* _Task goal_: Lay out the stored data below as a JSON list of strings, with one string for each line and no blank lines included.

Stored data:
━━━━━━━━━━

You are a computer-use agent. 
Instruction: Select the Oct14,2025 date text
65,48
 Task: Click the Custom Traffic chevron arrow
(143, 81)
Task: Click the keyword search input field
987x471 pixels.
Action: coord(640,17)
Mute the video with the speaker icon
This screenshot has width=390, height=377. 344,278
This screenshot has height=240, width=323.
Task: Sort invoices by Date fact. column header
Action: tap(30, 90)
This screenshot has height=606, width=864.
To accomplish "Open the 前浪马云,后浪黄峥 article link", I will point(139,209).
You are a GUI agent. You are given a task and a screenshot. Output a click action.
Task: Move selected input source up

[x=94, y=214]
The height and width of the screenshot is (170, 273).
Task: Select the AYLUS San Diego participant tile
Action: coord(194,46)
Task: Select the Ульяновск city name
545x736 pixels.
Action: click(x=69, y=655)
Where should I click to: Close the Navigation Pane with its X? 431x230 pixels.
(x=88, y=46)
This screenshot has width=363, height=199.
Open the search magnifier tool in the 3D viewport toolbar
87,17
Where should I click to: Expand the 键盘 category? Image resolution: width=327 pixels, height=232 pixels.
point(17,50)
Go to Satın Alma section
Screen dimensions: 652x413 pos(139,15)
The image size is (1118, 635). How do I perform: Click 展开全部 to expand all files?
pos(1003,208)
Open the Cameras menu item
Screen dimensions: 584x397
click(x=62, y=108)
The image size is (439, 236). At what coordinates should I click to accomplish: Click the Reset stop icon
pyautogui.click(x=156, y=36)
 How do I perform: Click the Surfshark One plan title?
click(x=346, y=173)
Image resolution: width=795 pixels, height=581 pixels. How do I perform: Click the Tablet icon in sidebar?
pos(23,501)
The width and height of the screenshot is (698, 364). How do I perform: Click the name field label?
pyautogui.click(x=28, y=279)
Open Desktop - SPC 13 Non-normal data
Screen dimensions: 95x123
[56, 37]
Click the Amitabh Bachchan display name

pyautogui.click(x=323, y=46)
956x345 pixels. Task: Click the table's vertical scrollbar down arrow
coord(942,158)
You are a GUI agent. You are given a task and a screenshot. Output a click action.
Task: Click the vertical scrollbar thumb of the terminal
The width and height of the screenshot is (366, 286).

━━━━━━━━━━

* _Output below_:
[
  "You are a computer-use agent. ",
  "Instruction: Select the Oct14,2025 date text",
  "65,48",
  " Task: Click the Custom Traffic chevron arrow",
  "(143, 81)",
  "Task: Click the keyword search input field",
  "987x471 pixels.",
  "Action: coord(640,17)",
  "Mute the video with the speaker icon",
  "This screenshot has width=390, height=377. 344,278",
  "This screenshot has height=240, width=323.",
  "Task: Sort invoices by Date fact. column header",
  "Action: tap(30, 90)",
  "This screenshot has height=606, width=864.",
  "To accomplish \"Open the 前浪马云,后浪黄峥 article link\", I will point(139,209).",
  "You are a GUI agent. You are given a task and a screenshot. Output a click action.",
  "Task: Move selected input source up",
  "[x=94, y=214]",
  "The height and width of the screenshot is (170, 273).",
  "Task: Select the AYLUS San Diego participant tile",
  "Action: coord(194,46)",
  "Task: Select the Ульяновск city name",
  "545x736 pixels.",
  "Action: click(x=69, y=655)",
  "Where should I click to: Close the Navigation Pane with its X? 431x230 pixels.",
  "(x=88, y=46)",
  "This screenshot has width=363, height=199.",
  "Open the search magnifier tool in the 3D viewport toolbar",
  "87,17",
  "Where should I click to: Expand the 键盘 category? Image resolution: width=327 pixels, height=232 pixels.",
  "point(17,50)",
  "Go to Satın Alma section",
  "Screen dimensions: 652x413 pos(139,15)",
  "The image size is (1118, 635). How do I perform: Click 展开全部 to expand all files?",
  "pos(1003,208)",
  "Open the Cameras menu item",
  "Screen dimensions: 584x397",
  "click(x=62, y=108)",
  "The image size is (439, 236). At what coordinates should I click to accomplish: Click the Reset stop icon",
  "pyautogui.click(x=156, y=36)",
  " How do I perform: Click the Surfshark One plan title?",
  "click(x=346, y=173)",
  "Image resolution: width=795 pixels, height=581 pixels. How do I perform: Click the Tablet icon in sidebar?",
  "pos(23,501)",
  "The width and height of the screenshot is (698, 364). How do I perform: Click the name field label?",
  "pyautogui.click(x=28, y=279)",
  "Open Desktop - SPC 13 Non-normal data",
  "Screen dimensions: 95x123",
  "[56, 37]",
  "Click the Amitabh Bachchan display name",
  "pyautogui.click(x=323, y=46)",
  "956x345 pixels. Task: Click the table's vertical scrollbar down arrow",
  "coord(942,158)",
  "You are a GUI agent. You are given a task and a screenshot. Output a click action.",
  "Task: Click the vertical scrollbar thumb of the terminal",
  "The width and height of the screenshot is (366, 286)."
]